Snedden's parents were born in Alva, Clackmannanshire, Scotland, and spoke "broad Scots". His grandparents were illiterate, and his parents had only limited schooling; they were both from coal-mining families.[2] They immigrated to Australia in 1912 with their three oldest children, initially settling in the remote mining town of Meekatharra.[3] The family moved to Perth in about 1921, after their house in Meekatharra burned down.[1]

Snedden's father worked mostly as a stonemason, but also spent periods as a miner and general labourer when better work was not available. He reputedly left Scotland to escape a paternity suit, and had earlier been in trouble with the law for poaching. The family name was originally "Snaddon" (or "Snadon"), but was changed upon arrival in Australia.[3]



Snedden grew up in Perth's inner north near the suburb of Highgate, living initially on Robinson Avenue and later on Bulwer Street.[1] His father left home when he was about three or four years old, and they had only limited contact thereafter.[4] His oldest brother Bob became the family's main breadwinner, while his mother worked as a laundress and his other siblings also found jobs.[5] He was close to his sister Jean, who often babysat him.[6] Snedden worked part-time from about the age of eight, helping his brothers on construction sites and selling and delivering newspapers.[7] He began his schooling at Highgate Primary School,[8] and later attended the Perth Boys' School through to the ninth grade.[9]

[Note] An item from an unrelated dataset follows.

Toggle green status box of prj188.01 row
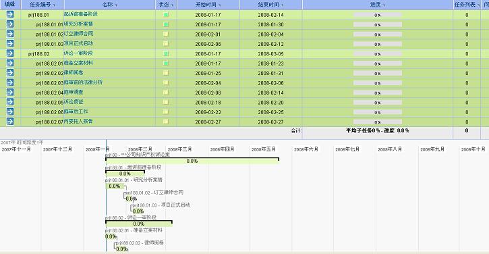The width and height of the screenshot is (489, 254). point(166,15)
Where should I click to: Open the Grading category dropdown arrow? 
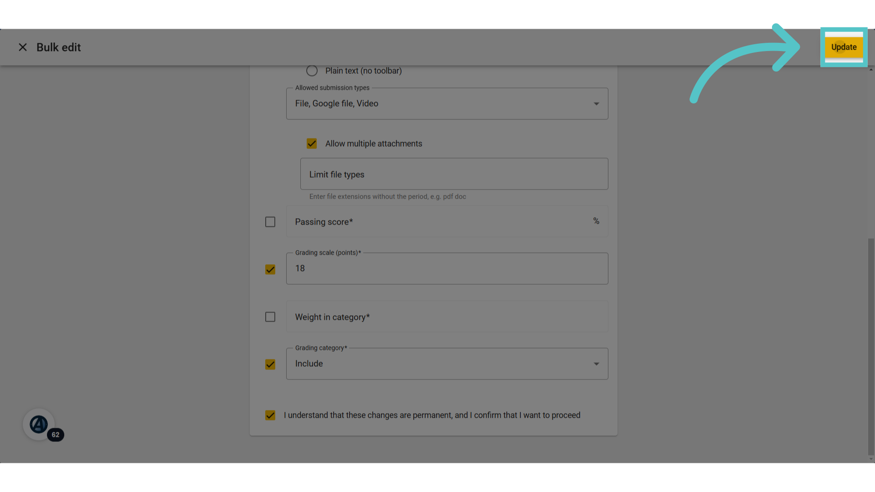click(x=596, y=364)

Snedden left school in April 1942 and began working as a junior law clerk for Thomas Hughes, who was a solicitor and independent state MP. He would not normally have been considered qualified for the job, but there was a shortage of applicants due to the war. Snedden was eventually able to receive his leaving certificate by attending night school at Perth Technical College.[9] He fell out with Hughes late in 1943, and in January 1944 began working as a clerk at the Commonwealth Crown Solicitor's office.[10] He was a talented sportsman as a youth, and played a few games for the West Perth Football Club during the 1944 WANFL season, at a time when the competition was age-restricted.[11] He later represented Western Australia at the Australian Amateur Football Carnival in Melbourne in 1951.[12]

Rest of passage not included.